A Saint-Jean-de-Fos, près de Montpellier, Pamela Bouthillier a fait de la danse sa meilleure alliée pour lutter contre et vivre avec la maladie génétique rare de ses deux filles, atteintes du syndrome d'Usher, qui leur fait progressivement perdre l'ouïe et la vue.
Au rez-de-chaussée de la maison de Pamela Bouthillier à Saint-Jean-Fos dans l'Hérault, il y a une salle de danse : parquet, miroir et barre, tout y est.
Une évidence pour cette jeune femme : elle a toujours aimé danser. Après une formation au Conservatoire de danse de Paris, elle devient danseuse, professeur et chorégraphe. Elle part à Shangaï et vit sa passion.
La naissance de sa fille Nayomi est une déflagration dans sa vie : son bébé ne respire pas, doit être réanimé et souffre d'hémiplégie.
Pamela amène Nayomi à l'hôpital Necker à Paris. "J'avais l'impression d'être inutile, que seuls les médecins savaient ce qui était bon pour elle", se souvient avec émotion Pamela.Je ne connaissais que "le corps parfait" des danseurs, c'est leur outil de travail, et là, on me dit que ma fille a une lésion au cerveau, qu'elle risque d'avoir des séquelles, de ne pas marcher ou parler.
"Et puis j'ai commencé à danser avec mon bébé, c'était un langage que je pouvais parler avec elle, qui nous faisait du bien à toutes les deux."
Difficile d'imaginer la situation quand on voit Nayomi, 9 ans aujourd'hui, évoluer avec grâce et enthousiasme dans la salle de danse.
"J'aime bien quand je danse, je suis bien dans mon corps, je me sens libre", explique en souriant la petite brune aux cheveux courts.
La danse agit comme rééducation et thérapie, elle devient le langage privilégié de la famille.
Pamela crée une école de danse pour personnes valides et non valides et réalise un documentaire "Mejuna" dans lequel danse et handicap ne font qu'un.
Liberty naît trois ans après sa sœur, sans problème.
Le syndrôme d'Usher, une maladie génétique rare
En grandissant, Nayomi entend mal. Un début de surdité mis sur le compte de son manque d'oxygène à la naissance. Mais au cours d'une partie de cache-cache, Pamela se rend compte que Liberty non plus n'entend pas bien.Après des examens plus poussés, la nouvelle tombe : les deux fillettes portent le gène du syndrome d'Usher, une maladie rare, qui entraîne une surdité puis une cécité progressive.
Il n'existe aucun traitement à ce jour. Les fonds récoltés par le Téléthon ont cependant permis de faire avancer la recherche vers les thérapies géniques.
Pamela ne baisse pas les bras et s'appuie sur la danse pour traverser les épreuves.

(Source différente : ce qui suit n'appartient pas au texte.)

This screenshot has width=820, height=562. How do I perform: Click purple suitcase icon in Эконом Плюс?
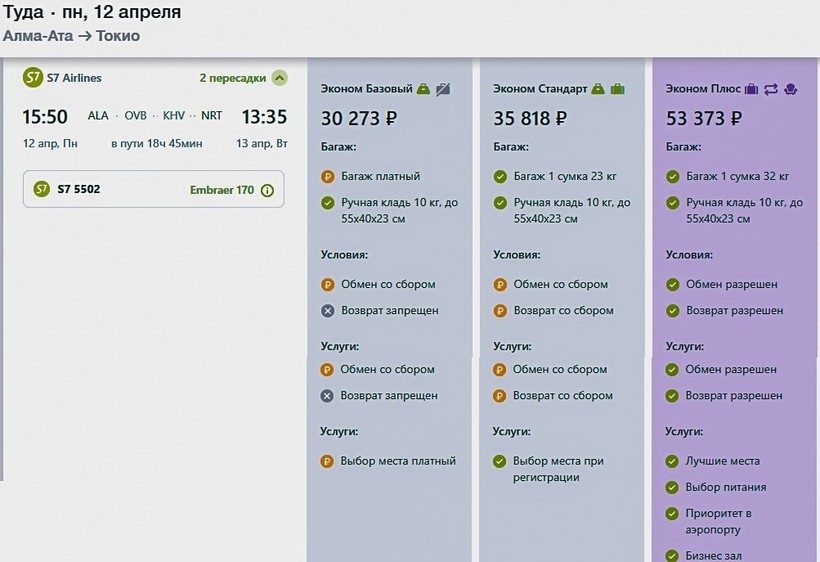point(752,89)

Et pas question de cesser de sourire à la vie.
Ce sont mes filles qui ont le syndrome d'Usher, qui portent des appareils auditifs, et elles ne se plaignent jamais de la maladie, alors pourquoi moi je devrais vivre comme une victime?

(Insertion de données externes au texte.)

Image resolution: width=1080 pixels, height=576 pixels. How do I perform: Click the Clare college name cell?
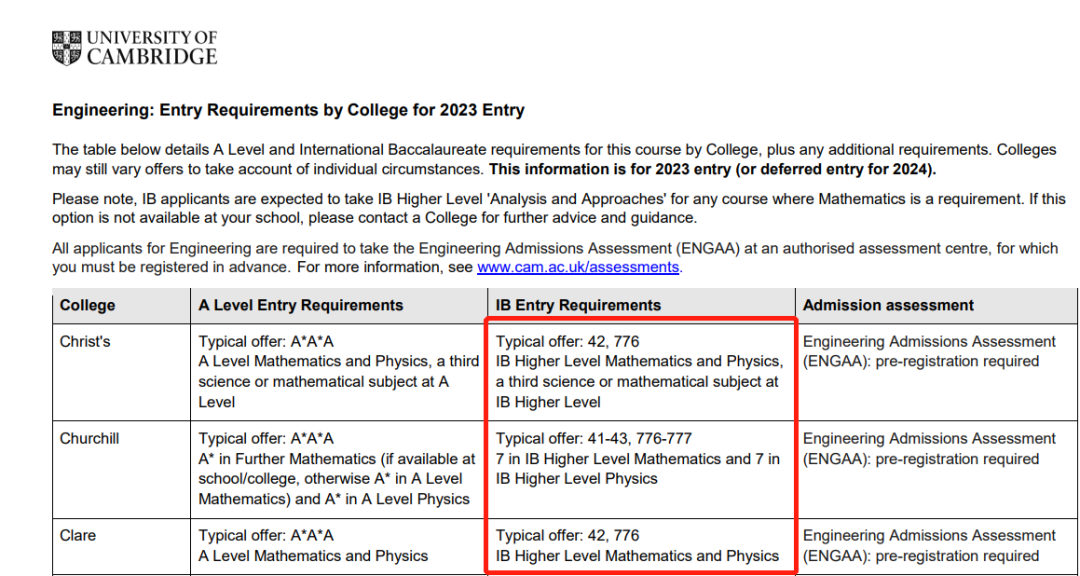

Pas question non plus de considérer le handicap comme une faiblesse.
Mes filles sont handicapables. En situation de handicap, c'est long, c'est de la broderie, handicapé, c'est une fin en soi, il y a un côté tragique que je refuse. Qaund je dis handicapable, je vois le champ de capacités de mes filles.
Pamela Bouthillier a créé un spectacle autour de son histoire avec ses filles. Elle danse ses émotions, en alternant avec des diaporamas réalisés par le photographe Guillaume Deperrois, sur une musique composée par le violoncelliste Laurent Besson, présent sur scène avec elle.
"Voyage en terre chair" sera joué salle Rabelais à Montpellier samedi 7 décembre à 19h, dans le cadre du Téléthon 2020, puis dans une tournée, qui sera aussi une campagne de sensibilisation sur la "condition humaine du handicap".
A Saint-Jean-de-Fos dans l'Hérault, où Nayomi et Liberty sont scolarisées, Pamela Bouthillier a commencé une nouvelle vie, noué des amitiés fortes.
La tout juste quadragénaire espère ouvrir très bientôt un centre culturel pour accueillir notamment son école de danse, ouverte à tous, "handicapables" comme valides.
Elle reste fidèle à sa philosophie : "à partir d'une souffrance, on peut être plus heureux qu'avant".